This is the mail archive of the libc-alpha@sourceware.org mailing list for the glibc project.
Index Nav:	[Date Index] [Subject Index] [Author Index] [Thread Index]
Message Nav:	[Date Prev] [Date Next]	[Thread Prev] [Thread Next]
Other format:	[Raw text]
Re: [RFC] mutex destruction (#13690): problem description and workarounds

From: "Carlos O'Donell" <carlos at redhat dot com>
To: Torvald Riegel <triegel at redhat dot com>, GLIBC Devel <libc-alpha at sourceware dot org>
Date: Wed, 26 Nov 2014 14:08:04 -0500
Subject: Re: [RFC] mutex destruction (#13690): problem description and workarounds
Authentication-results: sourceware.org; auth=none
References: <1396621230 dot 10643 dot 7191 dot camel at triegel dot csb>
On 04/04/2014 10:20 AM, Torvald Riegel wrote:
> The problem at hand is that the glibc implementation assumes that
> mutexes can be destroyed as soon as no thread is referencing a mutex
> anymore in the sense of no function calls that use the mutex being
> executed anymore.

Is the difficulty with the definition the meaning of referenced?
There is no way to talk about referenced with respect to other
operations, when does the reference start, when does it end etc.

> This seems to be allowed by the POSIX specs based on current wording.
> However, POSIX also has a non-normative example that relies on a
> stronger guarantee (or, weaker precondition) for mutex destruction: That
> a mutex_unlock does not "reference" a mutex anymore once it can be
> locked by another thread.  When relying on this stronger guarantee,
> programmers can destroy mutexes as soon as they can lock and unlock
> them.  The clarification request with the Austin Group is still pending:
> http://austingroupbugs.net/view.php?id=811

The clarification was made as of June 19th 2014.

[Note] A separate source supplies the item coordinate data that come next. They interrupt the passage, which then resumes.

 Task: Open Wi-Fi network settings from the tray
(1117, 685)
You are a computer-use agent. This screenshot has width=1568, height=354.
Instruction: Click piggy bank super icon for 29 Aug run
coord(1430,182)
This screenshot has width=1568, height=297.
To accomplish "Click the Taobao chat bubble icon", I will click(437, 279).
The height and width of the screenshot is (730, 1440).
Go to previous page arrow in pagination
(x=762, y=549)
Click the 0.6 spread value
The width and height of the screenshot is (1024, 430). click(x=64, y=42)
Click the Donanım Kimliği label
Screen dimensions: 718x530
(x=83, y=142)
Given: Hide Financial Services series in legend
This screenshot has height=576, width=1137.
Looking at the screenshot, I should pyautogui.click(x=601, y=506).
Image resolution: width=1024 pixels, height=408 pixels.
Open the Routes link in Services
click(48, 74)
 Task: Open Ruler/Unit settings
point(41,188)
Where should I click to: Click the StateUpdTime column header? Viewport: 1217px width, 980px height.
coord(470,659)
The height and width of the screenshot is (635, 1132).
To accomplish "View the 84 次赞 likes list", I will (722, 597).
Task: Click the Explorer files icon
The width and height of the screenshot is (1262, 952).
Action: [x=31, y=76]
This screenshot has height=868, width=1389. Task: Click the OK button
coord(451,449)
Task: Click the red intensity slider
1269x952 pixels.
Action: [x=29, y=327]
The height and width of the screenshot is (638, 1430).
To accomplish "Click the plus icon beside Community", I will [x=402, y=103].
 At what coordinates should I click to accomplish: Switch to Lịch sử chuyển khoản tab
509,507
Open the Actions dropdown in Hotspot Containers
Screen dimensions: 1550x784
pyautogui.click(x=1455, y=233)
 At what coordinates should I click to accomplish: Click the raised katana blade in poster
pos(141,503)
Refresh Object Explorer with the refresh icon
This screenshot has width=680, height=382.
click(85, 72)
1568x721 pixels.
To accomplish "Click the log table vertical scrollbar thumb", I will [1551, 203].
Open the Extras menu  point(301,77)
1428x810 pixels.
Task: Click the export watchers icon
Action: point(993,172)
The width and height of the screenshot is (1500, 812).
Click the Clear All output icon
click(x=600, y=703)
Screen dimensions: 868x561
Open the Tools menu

> Nonetheless, there's some indication that they will clarify towards the
> stronger guarantee (so that the example would work).  These semantics
> are also required by C++11 mutexes.  C11 doesn't really specify this
> (the condition that it gives is insufficient in that it doesn't cover
> other cases either).

OK.

> Thus, I think it's useful to start thinking what we're going to do when
> we get the stronger guarantee. Likewise, if we want to (continue to)
> implement C++11 mutexes on top of pthread mutexes, we'll have to do
> something.

We have the stronger guarantee, so I think we can move forward.
 
> === Details of the problem
> 
> #13690 reports on possible accesses to the memory previously occupied by
> a destroyed mutex, which are illegal assuming the stronger guarantee.
> What happens is that the mutex implementation looks at the mutex kind
> after it has unlocked the mutex; it does so to compute the right
> arguments to a futex wake-up call.
> If a thread destroys a mutex, and then reuses this piece of memory, we
> will thus have (read) accesses to either other state or
> not-mapped/mprotected memory, potentially resulting in segfaults.

Agreed.

> This first sub-issue would be straightforward to fix, but it's actually
> the smaller issue here.  The bigger one is that we have a pending
> FUTEX_WAKE syscall on a memory location that can be reused for something
> else.  "Pending" here means that a thread can unlock the futex var (ie,
> mutex.__data.__lock) and thus make the mutex available to be locked
> and/or destructed by other threads, be suspended for whatever reason,
> and then at any time later, resume and issue the futex syscall.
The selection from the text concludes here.